▶ What is expected: Each entry must appear in the answer exactly as given.

....

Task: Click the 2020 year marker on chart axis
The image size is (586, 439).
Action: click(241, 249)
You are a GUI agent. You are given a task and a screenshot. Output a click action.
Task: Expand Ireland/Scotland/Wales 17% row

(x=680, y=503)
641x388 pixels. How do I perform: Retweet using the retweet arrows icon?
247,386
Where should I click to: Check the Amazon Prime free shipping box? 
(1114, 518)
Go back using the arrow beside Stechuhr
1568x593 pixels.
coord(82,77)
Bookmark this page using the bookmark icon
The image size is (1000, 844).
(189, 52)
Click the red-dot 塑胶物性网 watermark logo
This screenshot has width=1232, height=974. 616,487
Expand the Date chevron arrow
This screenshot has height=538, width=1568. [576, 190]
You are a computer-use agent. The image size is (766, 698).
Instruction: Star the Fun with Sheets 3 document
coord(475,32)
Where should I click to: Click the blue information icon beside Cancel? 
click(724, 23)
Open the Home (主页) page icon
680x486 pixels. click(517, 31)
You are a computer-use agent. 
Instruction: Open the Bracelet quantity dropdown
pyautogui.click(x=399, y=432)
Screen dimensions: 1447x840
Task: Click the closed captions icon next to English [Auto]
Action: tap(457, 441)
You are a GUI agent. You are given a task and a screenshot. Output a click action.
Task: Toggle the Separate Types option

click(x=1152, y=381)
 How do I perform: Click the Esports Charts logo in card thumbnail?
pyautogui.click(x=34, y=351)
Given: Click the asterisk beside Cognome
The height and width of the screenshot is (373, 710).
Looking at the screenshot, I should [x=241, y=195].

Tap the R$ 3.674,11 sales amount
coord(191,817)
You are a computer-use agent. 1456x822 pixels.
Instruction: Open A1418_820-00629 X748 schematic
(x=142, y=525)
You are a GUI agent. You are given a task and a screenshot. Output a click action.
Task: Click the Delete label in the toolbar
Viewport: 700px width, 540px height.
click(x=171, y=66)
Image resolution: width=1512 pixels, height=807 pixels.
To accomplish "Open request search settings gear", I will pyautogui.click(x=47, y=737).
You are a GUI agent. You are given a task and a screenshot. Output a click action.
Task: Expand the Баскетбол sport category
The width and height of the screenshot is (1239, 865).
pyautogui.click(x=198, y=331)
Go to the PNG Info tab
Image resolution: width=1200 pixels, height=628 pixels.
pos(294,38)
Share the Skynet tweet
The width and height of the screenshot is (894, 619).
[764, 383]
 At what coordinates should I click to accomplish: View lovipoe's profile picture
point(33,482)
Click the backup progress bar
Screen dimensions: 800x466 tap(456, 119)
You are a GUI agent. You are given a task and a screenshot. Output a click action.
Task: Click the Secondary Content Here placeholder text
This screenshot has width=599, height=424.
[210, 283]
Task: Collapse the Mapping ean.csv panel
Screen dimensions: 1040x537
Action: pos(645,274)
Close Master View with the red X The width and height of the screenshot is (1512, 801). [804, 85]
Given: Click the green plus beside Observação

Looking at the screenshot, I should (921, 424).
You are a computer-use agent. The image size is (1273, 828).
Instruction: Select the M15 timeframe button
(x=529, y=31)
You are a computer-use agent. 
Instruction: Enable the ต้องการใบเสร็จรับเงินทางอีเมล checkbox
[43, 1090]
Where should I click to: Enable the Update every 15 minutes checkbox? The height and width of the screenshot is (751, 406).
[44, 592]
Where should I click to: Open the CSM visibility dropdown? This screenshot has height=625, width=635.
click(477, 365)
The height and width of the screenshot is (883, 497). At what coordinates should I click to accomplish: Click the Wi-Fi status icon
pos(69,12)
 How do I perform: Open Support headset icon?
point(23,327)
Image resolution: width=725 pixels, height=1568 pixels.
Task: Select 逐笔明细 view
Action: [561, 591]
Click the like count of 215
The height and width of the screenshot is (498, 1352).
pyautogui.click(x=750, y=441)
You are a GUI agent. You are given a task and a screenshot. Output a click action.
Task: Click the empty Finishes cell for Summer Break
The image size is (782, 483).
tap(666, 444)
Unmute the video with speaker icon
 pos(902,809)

....

▶ Solution to this task:
Task: Click the 2020 year marker on chart axis
The image size is (586, 439).
Action: click(241, 249)
You are a GUI agent. You are given a task and a screenshot. Output a click action.
Task: Expand Ireland/Scotland/Wales 17% row

(x=680, y=503)
641x388 pixels. How do I perform: Retweet using the retweet arrows icon?
247,386
Where should I click to: Check the Amazon Prime free shipping box? 
(1114, 518)
Go back using the arrow beside Stechuhr
1568x593 pixels.
coord(82,77)
Bookmark this page using the bookmark icon
The image size is (1000, 844).
(189, 52)
Click the red-dot 塑胶物性网 watermark logo
This screenshot has width=1232, height=974. 616,487
Expand the Date chevron arrow
This screenshot has height=538, width=1568. [576, 190]
You are a computer-use agent. The image size is (766, 698).
Instruction: Star the Fun with Sheets 3 document
coord(475,32)
Where should I click to: Click the blue information icon beside Cancel? 
click(724, 23)
Open the Home (主页) page icon
680x486 pixels. click(517, 31)
You are a computer-use agent. 
Instruction: Open the Bracelet quantity dropdown
pyautogui.click(x=399, y=432)
Screen dimensions: 1447x840
Task: Click the closed captions icon next to English [Auto]
Action: tap(457, 441)
You are a GUI agent. You are given a task and a screenshot. Output a click action.
Task: Toggle the Separate Types option

click(x=1152, y=381)
 How do I perform: Click the Esports Charts logo in card thumbnail?
pyautogui.click(x=34, y=351)
Given: Click the asterisk beside Cognome
The height and width of the screenshot is (373, 710).
Looking at the screenshot, I should [x=241, y=195].

Tap the R$ 3.674,11 sales amount
coord(191,817)
You are a computer-use agent. 1456x822 pixels.
Instruction: Open A1418_820-00629 X748 schematic
(x=142, y=525)
You are a GUI agent. You are given a task and a screenshot. Output a click action.
Task: Click the Delete label in the toolbar
Viewport: 700px width, 540px height.
click(x=171, y=66)
Image resolution: width=1512 pixels, height=807 pixels.
To accomplish "Open request search settings gear", I will pyautogui.click(x=47, y=737).
You are a GUI agent. You are given a task and a screenshot. Output a click action.
Task: Expand the Баскетбол sport category
The width and height of the screenshot is (1239, 865).
pyautogui.click(x=198, y=331)
Go to the PNG Info tab
Image resolution: width=1200 pixels, height=628 pixels.
pos(294,38)
Share the Skynet tweet
The width and height of the screenshot is (894, 619).
[764, 383]
 At what coordinates should I click to accomplish: View lovipoe's profile picture
point(33,482)
Click the backup progress bar
Screen dimensions: 800x466 tap(456, 119)
You are a GUI agent. You are given a task and a screenshot. Output a click action.
Task: Click the Secondary Content Here placeholder text
This screenshot has width=599, height=424.
[210, 283]
Task: Collapse the Mapping ean.csv panel
Screen dimensions: 1040x537
Action: pos(645,274)
Close Master View with the red X The width and height of the screenshot is (1512, 801). [804, 85]
Given: Click the green plus beside Observação

Looking at the screenshot, I should (921, 424).
You are a computer-use agent. The image size is (1273, 828).
Instruction: Select the M15 timeframe button
(x=529, y=31)
You are a computer-use agent. 
Instruction: Enable the ต้องการใบเสร็จรับเงินทางอีเมล checkbox
[43, 1090]
Where should I click to: Enable the Update every 15 minutes checkbox? The height and width of the screenshot is (751, 406).
[44, 592]
Where should I click to: Open the CSM visibility dropdown? This screenshot has height=625, width=635.
click(477, 365)
The height and width of the screenshot is (883, 497). At what coordinates should I click to accomplish: Click the Wi-Fi status icon
pos(69,12)
 How do I perform: Open Support headset icon?
point(23,327)
Image resolution: width=725 pixels, height=1568 pixels.
Task: Select 逐笔明细 view
Action: [561, 591]
Click the like count of 215
The height and width of the screenshot is (498, 1352).
pyautogui.click(x=750, y=441)
You are a GUI agent. You are given a task and a screenshot. Output a click action.
Task: Click the empty Finishes cell for Summer Break
The image size is (782, 483).
tap(666, 444)
Unmute the video with speaker icon
 pos(902,809)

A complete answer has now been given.